Uncertainty in Genetic Testing
Genetic Test Results are not always straightforward
Genetic variation is very common.
All of us carry different genetic alterations, most of which have no bearing on our health at all (benign variation).
Harmful alterations in genes interfere with their function - and these are the type of alterations we are checking for when we perform genetic testing.
In the majority of cases, if we identify an alteration, we are able to say with some certainty whether or not it is harmful.
However, in a small proportion of cases, we find an alteration that cannot be easily categorised as harmful or benign. These alterations are called "variants of uncertain significance".

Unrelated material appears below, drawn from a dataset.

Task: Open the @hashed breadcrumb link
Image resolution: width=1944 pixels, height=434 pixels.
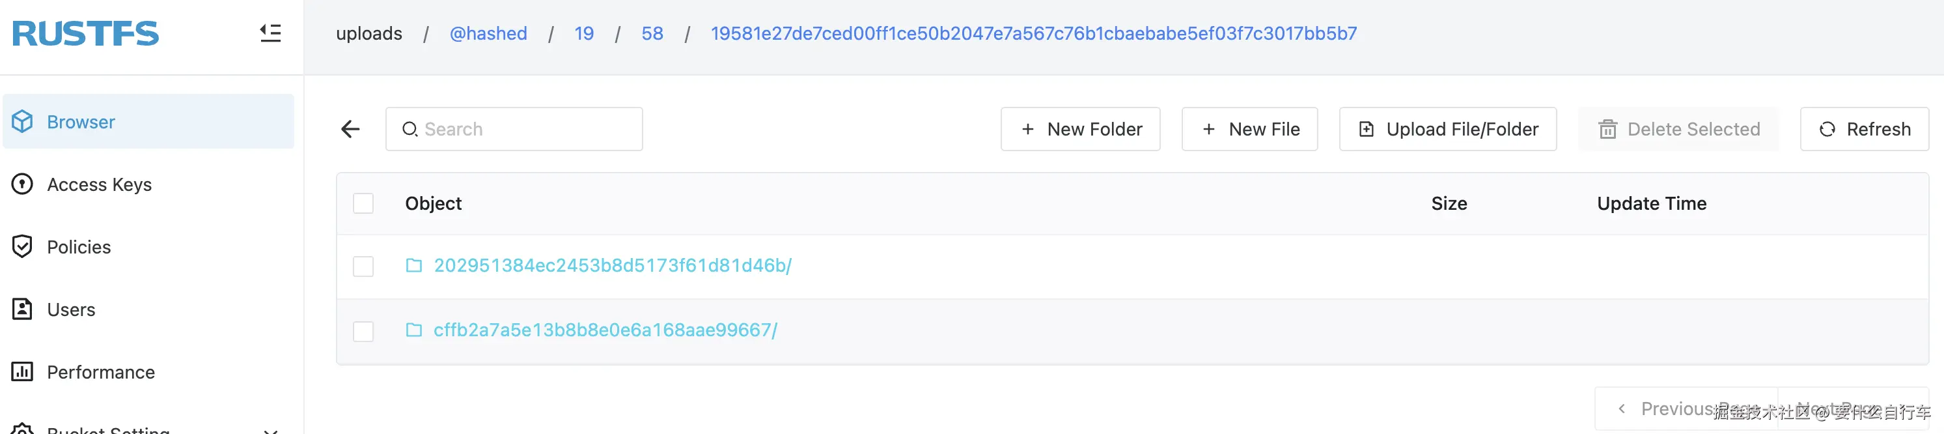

The video here below, developed by Dr Sally Ann Lynch, University College Dublin, and Dr Terri McVeigh, provides more information about variants of uncertain significance.
There are three potential outcomes of genetic testing.
A harmful genetic alteration may be identified
In this case you will be given advice about how you can minimise your cancer risk
No harmful alteration is identified
In this case, you will be given advice regarding your future cancer risk and surveillance based on the family history
A "variant of uncertain significance" is identfied
If such an alteration is identified, further tests may be required to try to determine whether or not the alteration is related to your risk of cancer.
If you are found to have a variant of uncertain significance, it is important to discuss the implications of this result with your geneticist or genetic counsellor.
A large study recently showed that a small proportion of variants of uncertain significance could be reclassified when reviewed. The authors showed that, when the variants of uncertain significance were reclassified, the majority were reclassified as harmless variation (benign variants).
It is therefore recommended that a variant of uncertain significance be treated as “innocent until proven guilty”. In such circumstances, you will be given advice regarding your future cancer risk and surveillance based on your personal and family history, in the same way you would be if no alteration was identified.